El semblante de Guillermo parecía el de una esfinge.
—Yo no puedo decirte más que lo que él me dijo —anunció, con monótona voz—. Dijo que era un gato blanco de mucho valor y muy nervioso.
—«¿Esto?»
—A lo mejor ha cambiado algo por el camino; pero eso es lo que dijo. Dijo que era un gato blanco de mucho valor y muy nervioso.
—No es necesario que repitas eso tanto —dijo Ethel, irritada.
—Es lo que dijo él —insistió Guillermo—. Dijo claramente, que era un gato blanco de mucho valor y muy…
—¡«Cállate», Guillermo!
El padre del niño cruzó el cuarto y alzó la tapa. De pronto la soltó, dando un grito de dolor, y salió apresuradamente, del cuarto, mascullando maldiciones.
—¿Es posible, Guillermo —la señora Brown inquirió—, que el señor Ramford mandara a Ethel eso… lo que sea?

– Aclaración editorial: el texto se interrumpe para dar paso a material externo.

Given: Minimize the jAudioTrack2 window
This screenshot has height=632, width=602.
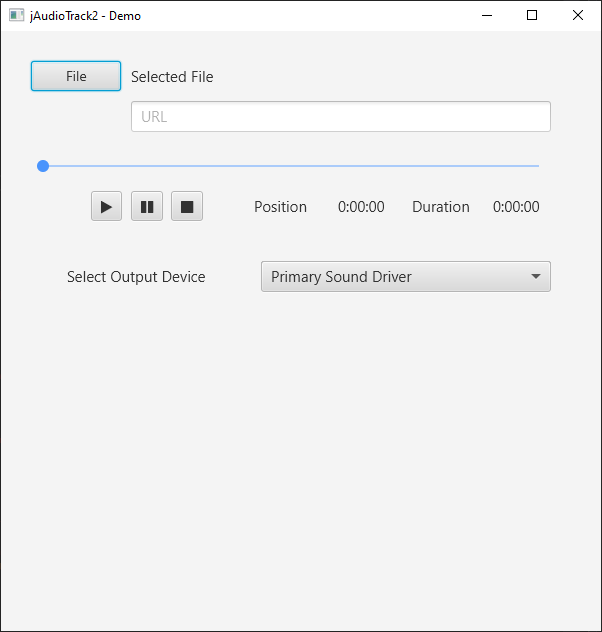Looking at the screenshot, I should coord(486,15).
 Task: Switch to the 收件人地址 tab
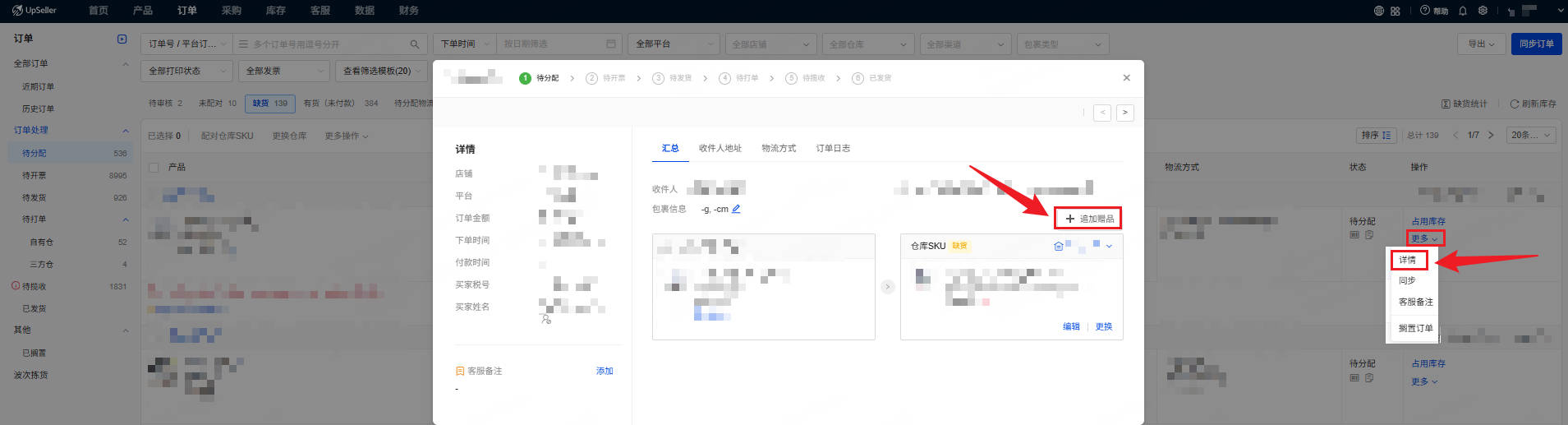(x=720, y=149)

—Lo único que puedo decirte es lo que él me dijo. Dijo que era un gato blanco de…
—Mamá, si Guillermo vuelve a decir eso, me volveré loca.

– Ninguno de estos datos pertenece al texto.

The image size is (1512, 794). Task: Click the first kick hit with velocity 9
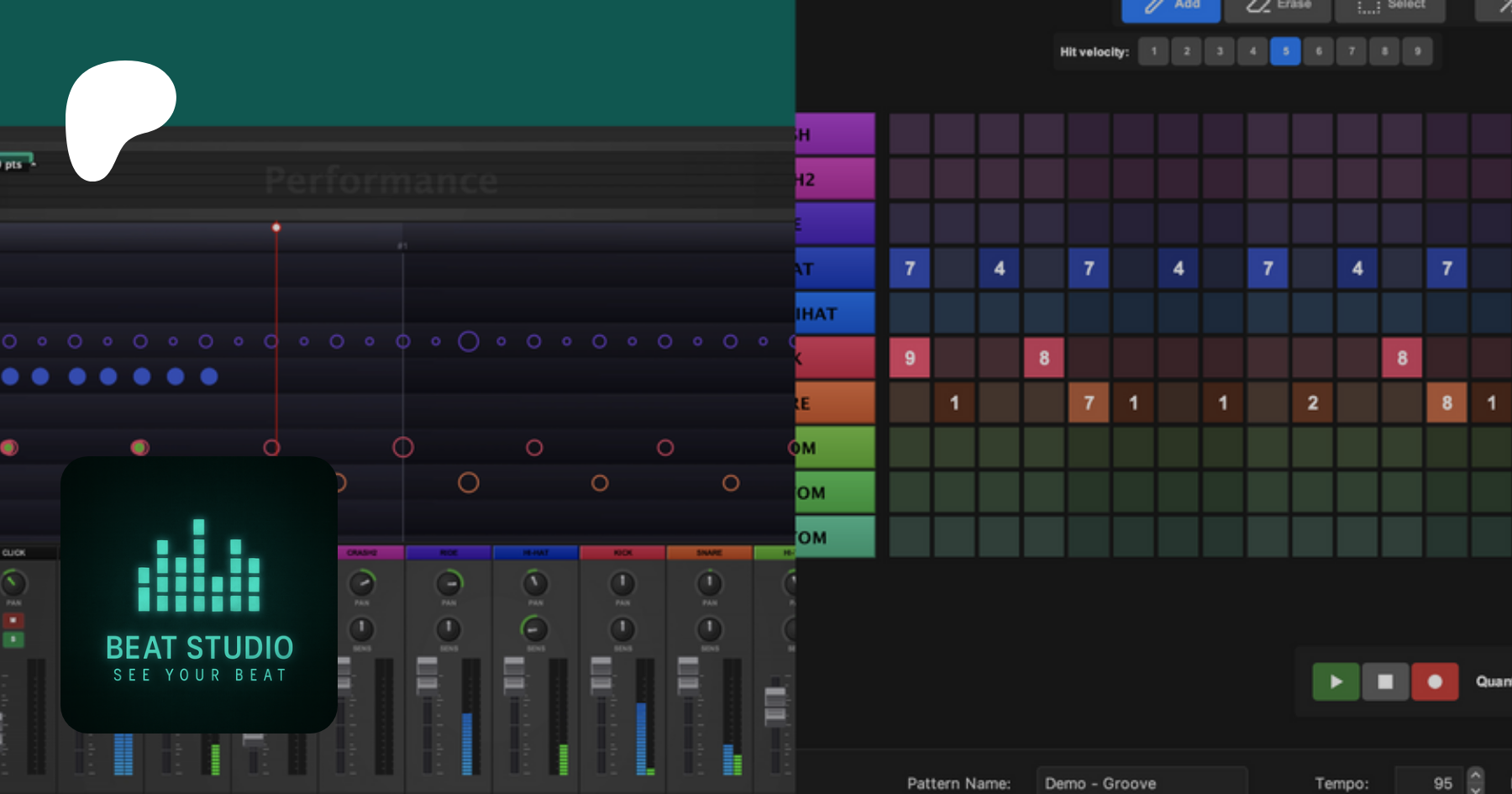pos(909,358)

Guillermo se acercó, con curiosidad.
—Déjame que lo vea —explicó—. ¡Aaaay! ¡Me ha mordido!
El animal saltó, bruscamente, del cesto, y cruzó el cuarto como una exhalación. Ethel lanzó un penetrante gritó. El bicho se encontró con «Jumble» en el vestíbulo y el perro se puso a perseguirlo. La persecución no pudo ser más desastrosa. Se oyó la carrera por la otra sala, la caída de una mesita con todos sus adornos, los feroces gruñidos de «Jumble» y, luego… silencio.
—No puedo soportar mucho más esto —dijo la señora Brown—. No sé lo que ocurre, ni qué es el animal, ni si ha matado a «Jumble» o «Jumble» le ha matado a él; pero el hecho de que un hombre se «atreva» a mandar… como regalo de Navidad sobre todo… Guillermo; te está sangrando el dedo y lo tienes lleno de porquería además. Más vale que vayas a lavártelo.
—Sí, mamá —murmuró el niño, con humildad.
De pronto vio a un hombre que cruzaba el jardín, con un gato blanco sucio.
—¡Mirad! —exclamó—. ¡Ahí está!
—Es el señor Ramford —murmuró Ethel.
La joven salió al vestíbulo. La conversación se oyó claramente.
—¿Cómo está usted, señorita Brown? Me temo que ha ocurrido algún accidente. He…
—Muchísimas gracias —le interrumpió Ethel, con frialdad—, pero aquí no queremos más «gatos» ya.
—Me temo que ha habido un error…
—Lo mejor y más caritativo, señor Ramford, es pensar que no se daba usted cuenta de lo que hacía.
—Ha habido un e…
—Mi padre y mi pobre hermano pequeño han sufrido heridas de consideración. Estas cosas resultan, con frecuencia, mortales.
—Ha habido un e…
—Mi madre está terriblemente disgustada. Usted me perdona si…
—Puedo explicárselo todo, señorita Brown…
—Seguramente. Usted perdone. Adiós.
Cerró la puerta y volvió a la salita.
—Ve a lavarte las manos, Guillermo —dijo la señora Brown.
Guillermo estaba viendo cómo se marchaba el señor Ramford con el rabo entre las piernas. Renació su indignación.
—¡Mira que convertirme a mí en porta-gatos! —murmuró.
—Guillermo, ¿te quieres marchar de una vez?
—Y… ¿cuánto creéis que me dio por traerlo?
—No tengo la menor idea y como la porquería se te meta en una herida como ésa…
—«¡Nada!» —dijo el niño, con gesto teatral, dirigiéndose a la puerta.